L’entente de fusion s’effrite

Le projet de mariage entre les géants mondiaux du ciment, Holcim et Lafarge, est soudainement remis en cause pour des questions d’argent et de gouvernance et avec de possibles effets au Québec.

Le conseil d’administration de la compagnie suisse Holcim a réclamé lundi une renégociation de son projet de fusion de 42 milliards d’euros annoncé en avril 2014 avec la Française Lafarge. Estimant avoir gagné de la valeur depuis et doutant, apparemment, des compétences de celui qui devait prendre les commandes de la nouvelle entreprise, les administrateurs de Holcim se sont opposés au projet « dans sa forme actuelle » et en ont appelé à une renégociation « de bonne foi » sur ses conditions financières et de gouvernance. Le conseil d’administration de Lafarge s’est dit prêt, quant à lui, « à explorer la possibilité d’une révision » des dispositions financières, mais « à aucune autre modification » de l’entente qui devait être bouclée d’ici trois mois.

Si elle devait être conclue, la fusion serait l’une des plus importantes du genre, en donnant naissance à un champion mondial du ciment avec plus de 130 000 employés dans 90 pays et un chiffre d’affaires de 30 milliards d’euros, rappelait hier le quotidien français Le Monde. Qualifié de « mariage entre égaux », le projet est fondamentalement une acquisition de la Française par sa grande rivale suisse, payée en actions de Holcim.

Jusqu’à tout récemment très similaires, les trajectoires financières des deux compagnies ont commencé à diverger depuis quelques mois, l’appréciation du franc suisse et de meilleurs résultats de Holcim creusant l’avance qu’avait déjà la valeur de son action sur celle de Lafarge. Selon l’agence Bloomberg, plutôt que d’un échange d’actions à parité entre les deux compagnies, Holcim ne voudrait plus payer que 0,875 action par titre de Lafarge. Cette dernière serait prête à réviser ce ratio à 0,93 pour 1.
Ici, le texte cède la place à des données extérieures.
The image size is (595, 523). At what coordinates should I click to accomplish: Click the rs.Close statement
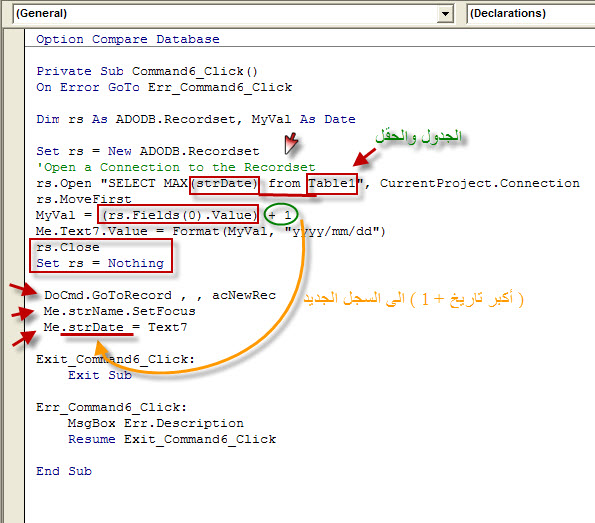click(68, 247)
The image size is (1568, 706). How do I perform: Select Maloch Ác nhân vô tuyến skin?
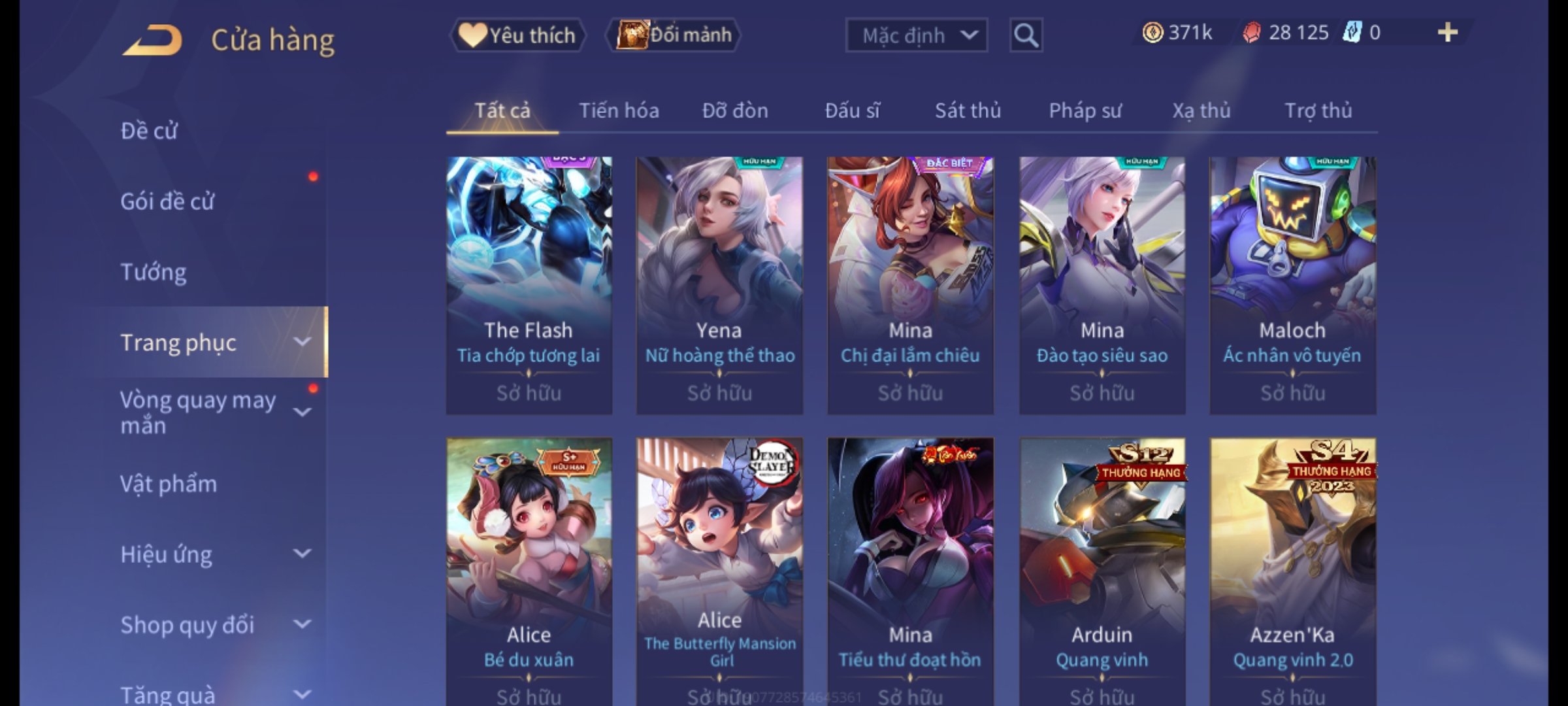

Selon la même logique, Holcim ne serait plus d’accord pour que le conseil d’administration de la nouvelle société soit composé d’un nombre égal d’administrateurs de chaque compagnie. Les dernières performances de Lafarge auraient aussi semé le doute dans l’esprit d’importants actionnaires de Holcim, dont le milliardaire Thomas Schmidheiny propriétaire de 20 % de la compagnie, quant aux capacités de celui qui devait prendre la barre du futur groupe LafargeHolcim, l’actuel p.-d.g. de la compagnie française, Bruno Lafont. Il réclamerait le choix d’un nouveau chef. Le principal intéressé n’a pas commenté.

De l’intérêt au Québec

Toute cette histoire arrive alors que les deux compagnies avaient déjà entrepris les démarches en vue d’obtenir le feu vert des autorités réglementaires des nombreux pays concernés. Cela consistait notamment à dresser la liste des activités dont elles devaient se départir afin de répondre aux exigences des lois antimonopoles.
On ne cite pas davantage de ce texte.